[Stored items]
####################
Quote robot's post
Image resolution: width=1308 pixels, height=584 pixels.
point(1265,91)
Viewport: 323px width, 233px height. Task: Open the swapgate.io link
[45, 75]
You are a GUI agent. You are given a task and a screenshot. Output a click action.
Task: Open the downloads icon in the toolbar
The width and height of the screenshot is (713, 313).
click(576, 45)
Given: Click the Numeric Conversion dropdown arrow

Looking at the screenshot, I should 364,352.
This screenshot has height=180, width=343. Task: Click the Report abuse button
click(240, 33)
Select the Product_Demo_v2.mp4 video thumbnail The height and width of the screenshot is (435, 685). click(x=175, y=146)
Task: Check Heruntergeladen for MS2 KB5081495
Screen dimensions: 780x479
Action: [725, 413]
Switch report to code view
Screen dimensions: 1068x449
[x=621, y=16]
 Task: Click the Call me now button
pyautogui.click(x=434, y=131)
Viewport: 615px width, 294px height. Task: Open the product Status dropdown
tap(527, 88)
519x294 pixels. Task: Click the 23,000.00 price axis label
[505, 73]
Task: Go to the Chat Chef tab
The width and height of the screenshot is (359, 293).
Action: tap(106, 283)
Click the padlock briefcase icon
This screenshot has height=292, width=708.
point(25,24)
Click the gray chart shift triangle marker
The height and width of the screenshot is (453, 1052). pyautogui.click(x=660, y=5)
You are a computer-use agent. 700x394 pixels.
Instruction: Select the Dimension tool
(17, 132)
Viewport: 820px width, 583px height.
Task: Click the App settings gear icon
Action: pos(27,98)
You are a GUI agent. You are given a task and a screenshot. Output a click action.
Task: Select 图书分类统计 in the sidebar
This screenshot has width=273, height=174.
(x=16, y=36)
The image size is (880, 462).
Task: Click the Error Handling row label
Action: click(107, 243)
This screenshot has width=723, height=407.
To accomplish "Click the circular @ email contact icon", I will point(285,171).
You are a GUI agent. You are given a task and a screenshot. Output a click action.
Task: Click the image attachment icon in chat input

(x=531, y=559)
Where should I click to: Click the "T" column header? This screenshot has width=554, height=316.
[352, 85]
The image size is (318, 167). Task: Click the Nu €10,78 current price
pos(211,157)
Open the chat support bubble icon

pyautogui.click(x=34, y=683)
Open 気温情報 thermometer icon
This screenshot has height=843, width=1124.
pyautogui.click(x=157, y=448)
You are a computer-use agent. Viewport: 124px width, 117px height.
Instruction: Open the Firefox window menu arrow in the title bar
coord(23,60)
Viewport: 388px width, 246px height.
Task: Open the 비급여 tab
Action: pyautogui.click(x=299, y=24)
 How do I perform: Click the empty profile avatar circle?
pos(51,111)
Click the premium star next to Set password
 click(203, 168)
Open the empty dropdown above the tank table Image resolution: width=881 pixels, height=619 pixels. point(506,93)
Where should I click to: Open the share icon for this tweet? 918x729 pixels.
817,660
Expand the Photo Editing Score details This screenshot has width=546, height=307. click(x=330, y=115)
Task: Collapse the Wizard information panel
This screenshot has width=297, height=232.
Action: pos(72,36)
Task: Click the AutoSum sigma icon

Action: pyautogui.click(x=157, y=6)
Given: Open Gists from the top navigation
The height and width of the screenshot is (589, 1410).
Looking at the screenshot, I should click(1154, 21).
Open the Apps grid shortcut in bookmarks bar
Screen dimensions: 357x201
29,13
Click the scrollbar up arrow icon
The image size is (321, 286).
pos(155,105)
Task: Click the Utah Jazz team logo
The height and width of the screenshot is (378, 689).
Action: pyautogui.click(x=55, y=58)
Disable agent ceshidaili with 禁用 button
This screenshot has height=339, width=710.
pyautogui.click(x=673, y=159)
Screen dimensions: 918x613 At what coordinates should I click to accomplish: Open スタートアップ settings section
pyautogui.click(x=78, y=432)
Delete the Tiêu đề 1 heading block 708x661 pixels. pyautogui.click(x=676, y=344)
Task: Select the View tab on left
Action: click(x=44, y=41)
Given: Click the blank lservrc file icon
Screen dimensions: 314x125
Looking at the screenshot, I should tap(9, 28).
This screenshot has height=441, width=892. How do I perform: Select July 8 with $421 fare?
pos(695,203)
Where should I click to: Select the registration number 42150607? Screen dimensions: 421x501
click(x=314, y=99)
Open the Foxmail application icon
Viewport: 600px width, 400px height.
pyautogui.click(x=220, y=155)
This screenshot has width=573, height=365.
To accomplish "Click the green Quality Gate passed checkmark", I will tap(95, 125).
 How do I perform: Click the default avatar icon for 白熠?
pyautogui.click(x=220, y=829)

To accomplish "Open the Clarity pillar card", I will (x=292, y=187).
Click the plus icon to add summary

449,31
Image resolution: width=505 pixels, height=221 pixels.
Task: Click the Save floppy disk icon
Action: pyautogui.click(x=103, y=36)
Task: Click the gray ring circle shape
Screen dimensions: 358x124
####################
Reproduce each line from the records that contains the word "computer".

You are a computer-use agent. 700x394 pixels.
You are a computer-use agent. Viewport: 124px width, 117px height.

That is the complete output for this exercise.